LAN access

My company has a win2000 environment, with only 1 domain. A user brings in his home laptop and connects it to the company network without IT's pre-approval. His laptop runs win2000, configured to be part of Workgroup. He does not need to log on to the network, but still can map to known shared folders on the network. We would like to block this method, to safeguard our network against viruses, etc from non-company PCs. Is there a way to disable the 'Workgroup' or force all PCs to be part of the domain?

I say the best way to stop not autorized pc on a LAN is to have a whitelist of MAC address. Any MAC not no the list can't get on the network. BTW for wireless networks this is not good security its too easy to Spoof your MAC

Unfortunately MAC addresses are too easily spoofed.
There is no technical solution for this, its a policy and procedure problem from where I'm standing.

You can blacklist his MAC address by assigning a different ip to him that is not in the same range as your network which will prevent him from connecting to the network and using it's resources.

Wizmatic, not necessarily, as sahirh said, the validity of mac addresses can not be determined.

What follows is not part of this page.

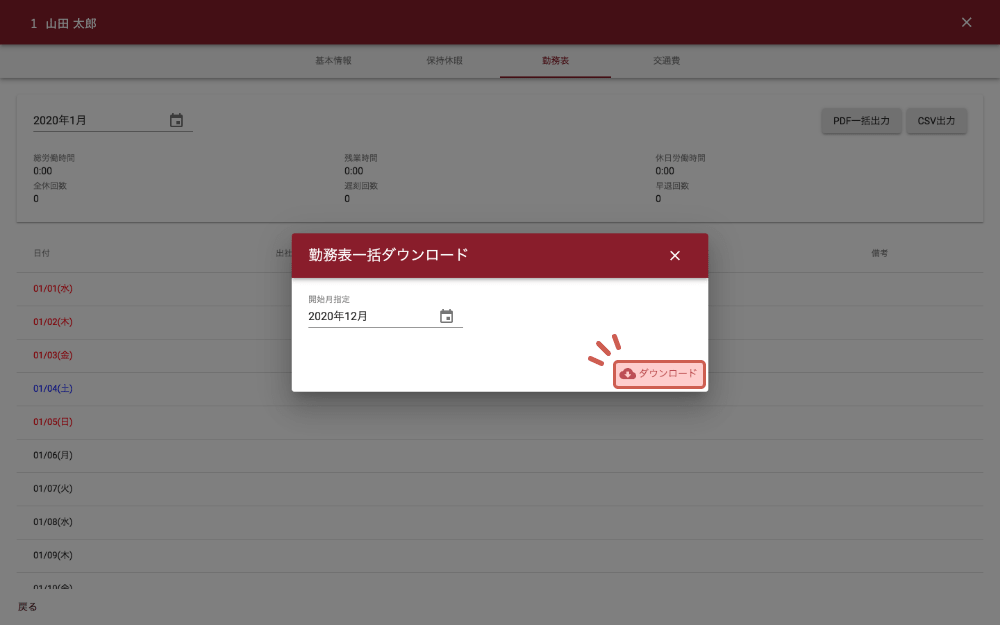Click the ダウンロード button text

(x=667, y=374)
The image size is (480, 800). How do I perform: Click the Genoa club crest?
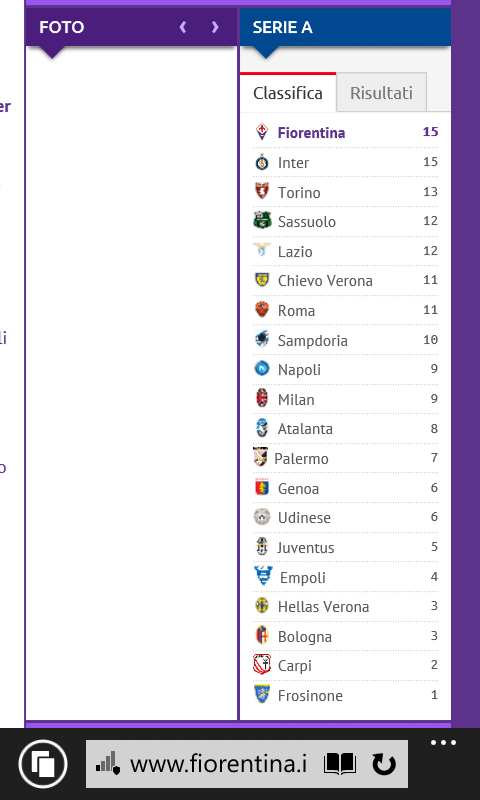[x=262, y=487]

Spoofing the mac addr. can be as simple as issuing an ifconfig command in unix or changing a key at the registry in windows.

Yep, I've seen this at many large organisations as well... there is just no way to rely on network addresses (either logical or physical) for authentication, simply because they are so easily changed..

In Linux I believe its as simple as
ifconfig eth0 hw addr ether xx-xx-xx-xx-xx-xx

or something like that...

So you really need to work out the proper policies to prevent the laptop threat.